As some of you may or may not know, I am one of St. Louis’ Alteryx User Group Leaders! I was (thankfully) allowed to head up the group last summer, and although we have been rather quiet, I was extremely excited to host our first official meet up for this year this past Monday! And while this was co-hosted by Josh Brandt and Tim Bass of Slalom who spoke on Alteryx Certifications and new features like the Python and Visualytics tools, respectively, I thought I would recap just my end-to-end process of what I presented: a ZIP code spatial map counting the different areas where the attendees are from.
Before We Begin
When starting any analysis, I try to follow a typical analytical process. This case being no different, I would need to follow my typical steps:
- Define the Problem
- Make sure I have access to the data
- Cleanse the data as needed
- Explore the data
- Report the data
- Productionize the data
Defining the Problem
In the early talks of putting the user group meeting together, we decided we wanted to do something with spatial analytics. On our conference call, we all agreed it would be cool if we could give an idea of where everyone was from. Sounding like a cool challenge, I stepped up to try my hand at creating a workflow to solve this. In doing so, I defined the problem as:
Taking the registrant’s input, create a spatial map that counts where different user group attendees are from.
Accessing the data
In taking on the challenge, I knew I needed a couple of key components:
- A base spatial map that included all the ZIP codes and counties for the Greater St. Louis area, which includes both Missouri and Illinois counties.
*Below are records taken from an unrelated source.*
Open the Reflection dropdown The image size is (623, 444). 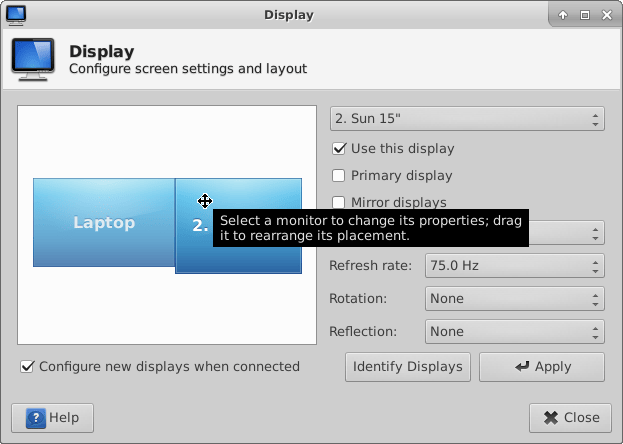tap(514, 331)
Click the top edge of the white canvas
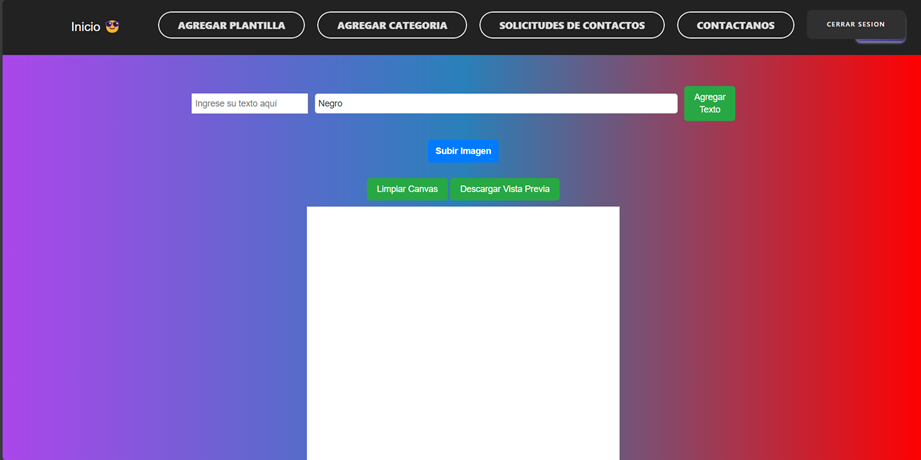The image size is (921, 460). pyautogui.click(x=462, y=208)
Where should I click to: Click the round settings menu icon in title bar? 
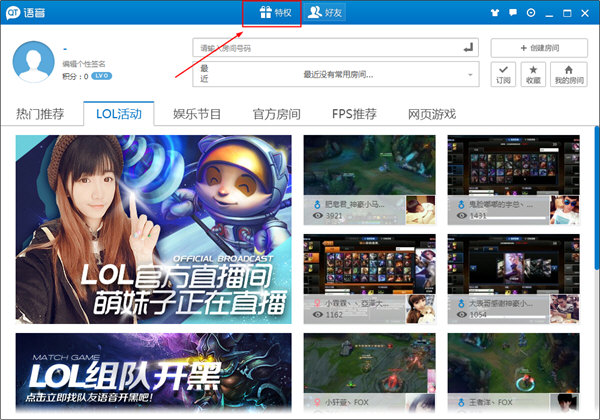(530, 13)
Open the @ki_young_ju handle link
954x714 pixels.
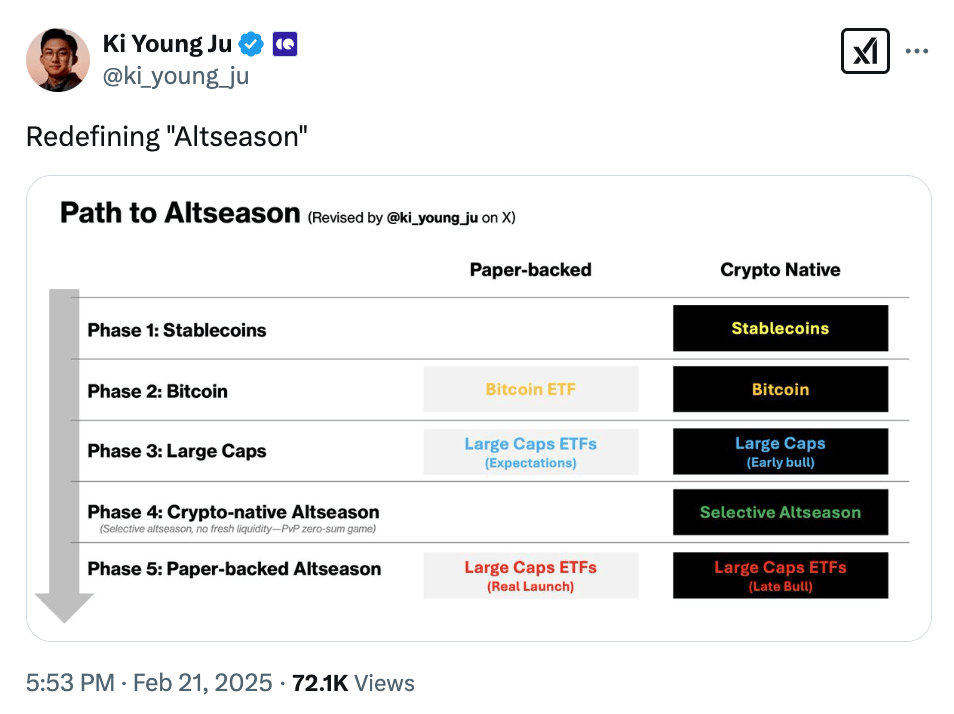pos(176,75)
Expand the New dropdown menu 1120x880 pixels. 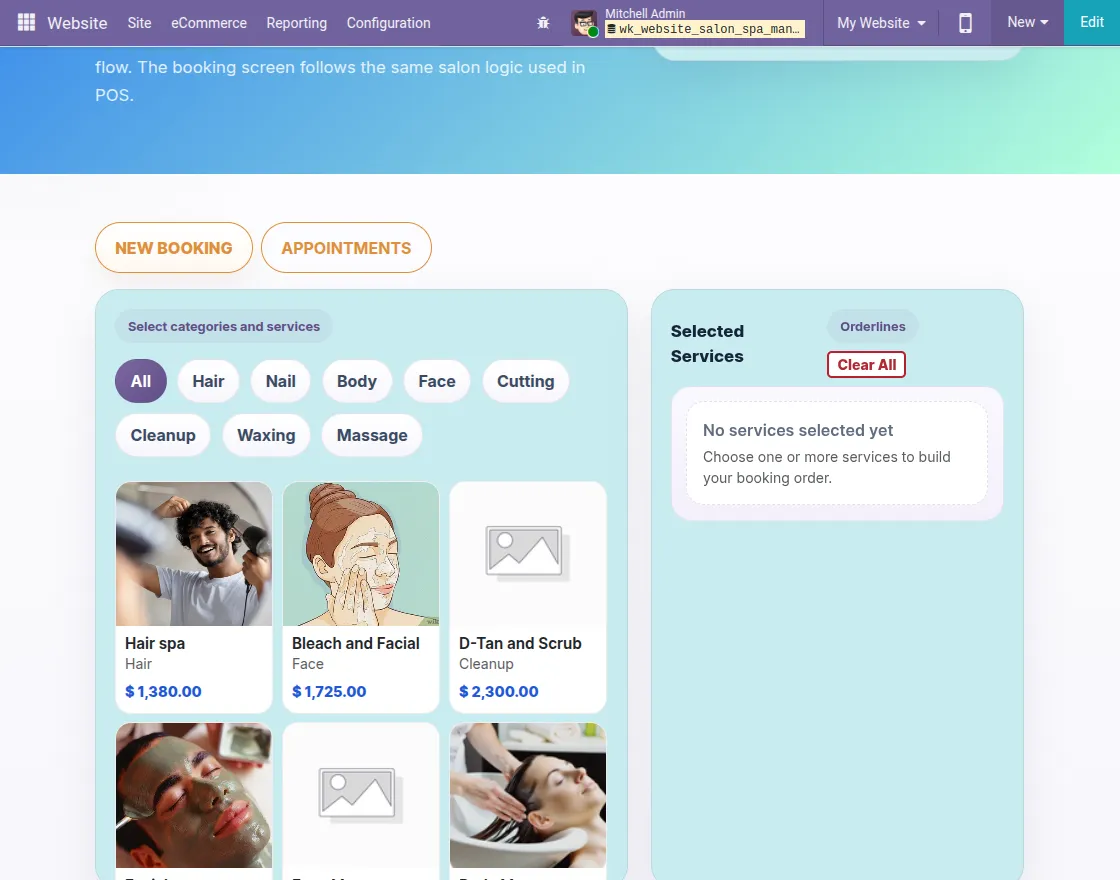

- Some clearly defined ZIP codes, names, and other categorical variables to help put descriptors to the polygons that would make up my spatial map.
- The ZIP codes from the attendees.
The ZIP codes were provided from the registrations of attendees (given to me by the wonderful Alteryx Community crew), so that part I didn’t need to worry about. The other parts would take some digging, however.
In order to get the polygons needed to create a spatial map, I would need a shapefile – a file that contains spatial data that draws the lines, points, or polygons for spatial data. Fortunately, I was able to find a website that contains a shapefile for the entire US! From there, I would just need to trim it down to just the Greater St. Louis area. In order to do this, I free-hand drew a polygon on a Map Input tool over the area that I wanted to capture.
As for naming conventions, I had to really dig to find a good source of ZIP code to county names. This proved to be tougher than first imagined as some ZIP codes are split between counties and counties can contain multiple ZIP codes. So when you look at a county like St. Louis County, you can lose a piece of that like “Maryland Heights”, “Arnold”, etc. I ended up using this website as a resource and simply copy/paste the data into a text input tool.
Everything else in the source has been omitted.